小6の娘、チビろばちゃんが突如「児童館行かなくていい」と言い出した。
高学年にもなると夏休みに児童館へは行かずに家で過ごす子が多いらしく自分以外は1人か2人くらいしか来ていない、という。

「じゃあお店に一緒に来る?」と言って宿題やらチャレンジパットやらを持たせて夏休み中はお店の裏で過ごすことに。

そう決まったのが先週の金曜日。土日はミニバスの試合でどちらもお弁当(暑すぎて2日ともそうめん弁当)、月曜日と火曜日、兄ろばも吹奏楽部の練習が午後からだからお昼は家で食べてから出る、という。高校2年ともなればご飯さえ炊いておけば後は適当に自分で調理してお昼をすませてくれる。

朝、お弁当を作る必要がないのにいつも通り早く目覚めてしまい、やけに余裕があることに驚く。そんなに大したもの作っているわけでもないしほとんど作り置きのお惣菜を詰めるだけなので、実際には30分もかかっていないはず。それでも、とある時間までにお弁当を仕上げなきゃという制限があることは少なからずプレッシャーで、余裕がなかったんだなあと実感。

毎日朝起きて一番にすることはエスプレッソを淹れること。この習慣はイタリアで暮らしていた頃からずっと変わっていない。ただ、イタリアでも都市部に暮らしていた時には家で淹れずにバールで飲む日も多かった。ローマを離れてシチリアで田舎暮らしをするようになり、バールが車でしか行けない距離になってからはもっぱら家で淹れるようになった。

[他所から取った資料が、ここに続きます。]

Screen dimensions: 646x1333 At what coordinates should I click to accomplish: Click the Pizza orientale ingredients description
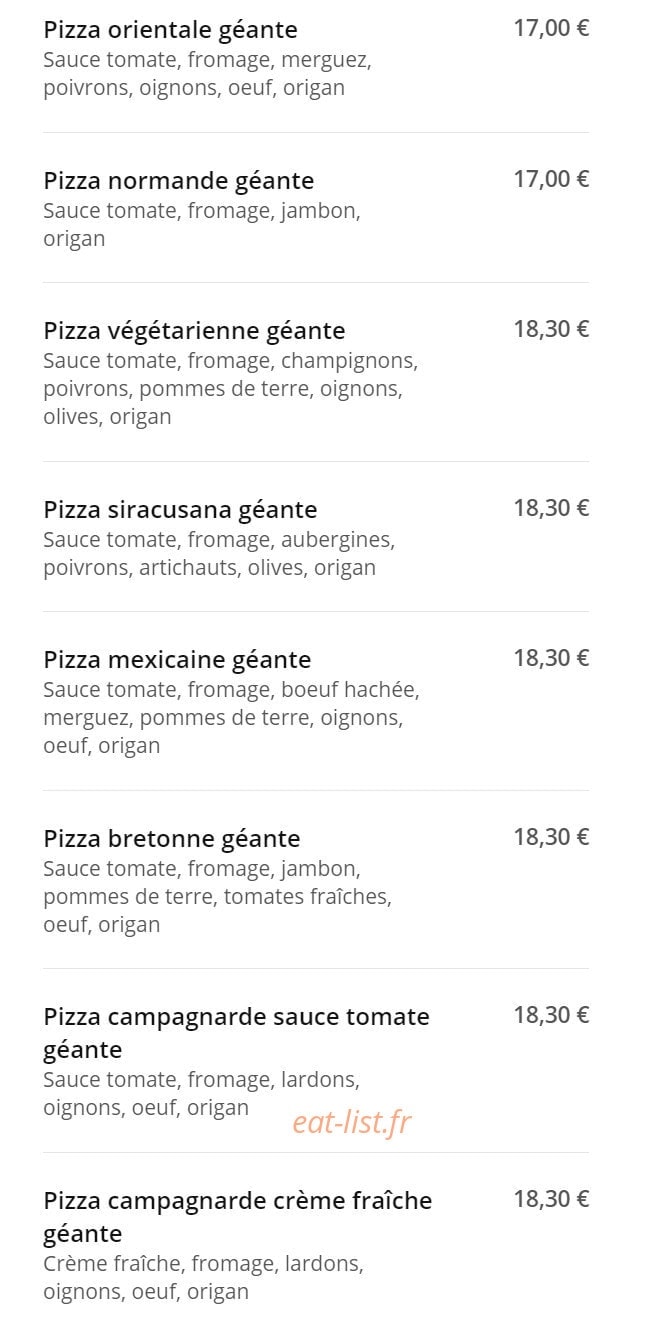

帰国してからも使い続けているBialettiビアレッティ社の家庭用マッキネッタ「2人用」を火にかけてコポコポとエスプレッソを淹れている間にミルクを沸かす。せっかくパスチャライズド牛乳を使っているのだから、と沸騰はさせず温めるだけにとどめている。

イタリアに渡ってすぐ雑貨店のおじいさんに「絶対2人用以上のサイズを買ってはダメだ。大きいやつはカッフェがまずくなる」と言われ小さいのを購入。これはもう4代目くらい。つい早く沸かそうと強火にして取っ手を焦がし、ダメにしてしまう。弱火でも5分かからないのにね。

お豆はイタリアで出会って以来ずっとジャマイカ・カッフェ。ヴェローナにある焙煎所のオリジナルブレンド。ブラジル、ドミニカ共和国、コスタリカ、グァテマラのアラビカ種の有機豆をブレンドしてあるコーヒーです。エスプレッソ用の豆としては極めて浅煎りに感じられるお豆で、ぜんぜんギラギラしていないんですよね。イタリアで焙煎したてのお豆が真空で届くものをお店でマシン用に細かく挽いて、家では冷凍庫で保存して使っています。

マッキネッタで淹れるコーヒーはマシンにはかなわない、と思っていたのにこのお豆で淹れたカフェラテは、少なくとも日本で飲む大手コーヒーショップのカフェラテには負けていない気がしてしまいます。焦げた感じ、焼けて脂っぽい感じがないのとチョコレートのような、でも甘ったるさはない辛口の香りが牛乳に合うからかなあ。生活クラブのパスチャライズド牛乳は乳臭い感じがなくスッキリしているので牛乳嫌いでもこれなら飲める、という人がいるくらい。温めても甘味がしつこくなく、後味がさっぱりしたカフェラテができるのでお店でマシンで淹れるカフェラテもこの組み合わせです。もちろんそっちは家で淹れるものより数百倍美味しい。それは当たり前なんだけれども、家で淹れるマッキネッタの家庭的な味も、それはそれで安心感があり落ち着く味なのです。もしかすると、死ぬ間際に食べたいものは?と聞かれたら「家のマッキネッタで淹れたカフェラテ」と答えるかも。

朝、まだ誰も家のものが起きてこない静かな時間にキッチンで一人淹れ立てのカフェラテを飲んでいる時が、一日のうちで一番落ち着ける瞬間かもしれません。それで、どんなにお弁当作りに追われている時でもとりあえず座って「今日の味のカレンダーは何の食材かな?」とめくって読む、というのが毎朝のルーティンです。

で、お弁当作りのなかった今日は朝ご飯を片付けた後、出勤前にもう一度カフェラテを淹れられるくらい余裕があった、というお話でした。